Registered with the Registrar of Newspapers for India under R.N.I 53640/91
Vol. XXXI No. 16, December 1-15, 2021
Watching your old friend-from-school tell her grandchild stories?
So you’re probably in a syrupy, sentimental how-time-flies-what-an-adorable-image state of mind?
See those lines on her face?
No, she didn’t have them yesterday.
Come to think of it, she seems to be collecting lines and furrows rather speedily these days.
Bound to happen.
That’s what storytelling to a bunch of smart younglings in 2021 can do to you.
There was a time when elders told you stories; you just listened, laughed, or got terrified, bawled your eyes out and then went out to play.

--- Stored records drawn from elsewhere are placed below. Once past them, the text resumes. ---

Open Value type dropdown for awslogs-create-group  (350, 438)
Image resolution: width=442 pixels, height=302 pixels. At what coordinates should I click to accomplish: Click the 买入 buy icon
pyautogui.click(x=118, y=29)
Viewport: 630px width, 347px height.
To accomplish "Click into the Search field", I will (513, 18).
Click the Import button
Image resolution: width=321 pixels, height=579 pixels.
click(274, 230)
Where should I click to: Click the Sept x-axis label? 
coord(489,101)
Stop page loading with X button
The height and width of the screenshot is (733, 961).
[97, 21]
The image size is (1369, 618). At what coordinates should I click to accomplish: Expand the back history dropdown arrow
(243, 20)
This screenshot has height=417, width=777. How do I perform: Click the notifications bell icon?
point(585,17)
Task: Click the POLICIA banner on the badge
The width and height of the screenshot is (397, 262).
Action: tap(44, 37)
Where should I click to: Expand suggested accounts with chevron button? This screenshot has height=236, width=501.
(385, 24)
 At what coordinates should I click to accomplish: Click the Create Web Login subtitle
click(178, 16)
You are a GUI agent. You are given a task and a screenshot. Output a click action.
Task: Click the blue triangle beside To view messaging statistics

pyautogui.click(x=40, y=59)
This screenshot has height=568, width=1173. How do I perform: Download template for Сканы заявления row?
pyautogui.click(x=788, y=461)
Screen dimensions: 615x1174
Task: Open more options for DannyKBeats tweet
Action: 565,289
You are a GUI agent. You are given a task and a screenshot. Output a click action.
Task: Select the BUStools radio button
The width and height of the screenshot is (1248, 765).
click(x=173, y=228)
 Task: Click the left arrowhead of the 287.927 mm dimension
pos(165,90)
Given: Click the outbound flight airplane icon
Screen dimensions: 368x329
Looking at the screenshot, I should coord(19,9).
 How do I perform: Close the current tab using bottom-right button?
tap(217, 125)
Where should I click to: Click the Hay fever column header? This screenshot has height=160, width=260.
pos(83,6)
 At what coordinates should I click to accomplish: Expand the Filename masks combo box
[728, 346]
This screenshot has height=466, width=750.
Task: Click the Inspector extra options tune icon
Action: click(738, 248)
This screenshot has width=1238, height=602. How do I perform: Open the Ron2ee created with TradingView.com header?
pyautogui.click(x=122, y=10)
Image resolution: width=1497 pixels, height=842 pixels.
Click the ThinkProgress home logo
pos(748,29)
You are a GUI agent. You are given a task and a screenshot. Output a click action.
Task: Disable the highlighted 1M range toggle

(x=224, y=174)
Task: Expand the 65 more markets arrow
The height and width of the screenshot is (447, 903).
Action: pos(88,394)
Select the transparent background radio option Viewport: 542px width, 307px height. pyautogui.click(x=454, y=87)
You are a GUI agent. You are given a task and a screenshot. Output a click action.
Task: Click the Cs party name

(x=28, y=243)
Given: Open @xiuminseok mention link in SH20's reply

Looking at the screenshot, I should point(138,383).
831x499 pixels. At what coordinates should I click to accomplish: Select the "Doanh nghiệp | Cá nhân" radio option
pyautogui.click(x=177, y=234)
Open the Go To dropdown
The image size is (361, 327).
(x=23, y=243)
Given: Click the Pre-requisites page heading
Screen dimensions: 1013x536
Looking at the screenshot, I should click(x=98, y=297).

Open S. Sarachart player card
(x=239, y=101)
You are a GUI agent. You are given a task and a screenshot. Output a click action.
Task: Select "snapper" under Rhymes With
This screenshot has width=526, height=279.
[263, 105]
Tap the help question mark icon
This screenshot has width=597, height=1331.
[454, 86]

Let’s just say you’re story-teller-in-charge of the younger set of grandchildren this evening.
You begin with a golden oldie. (Okay, confess – you went out for a ‘ladies’ lunch’, then hit the gym, forgot to brush up on your stories, and now have run out of options. Really, grandmothers in the 21st century!)
Anyway – so you start with Goldilocks.
“Goldilocks went into the pretty little cottage.”
“Er…she was tired.”
“Wasn’t she scared?”
“No, I guess not.”
“But how could she go into a stranger’s house without permission? And eat stuff when she didn’t know what’s in it?”, this from the nuclear family uber-urbanite large, maze-like apartment complex dweller.
Having never viewed these stories from this angle, you need a second to think that through.
Today, Hansel and Gretel will not merely bite off bits and pieces of the cottage, the good lady (please note!) will invite them in and give them steaming hot chocolate to wash it all down, while they watch their parentally-approved TV shows.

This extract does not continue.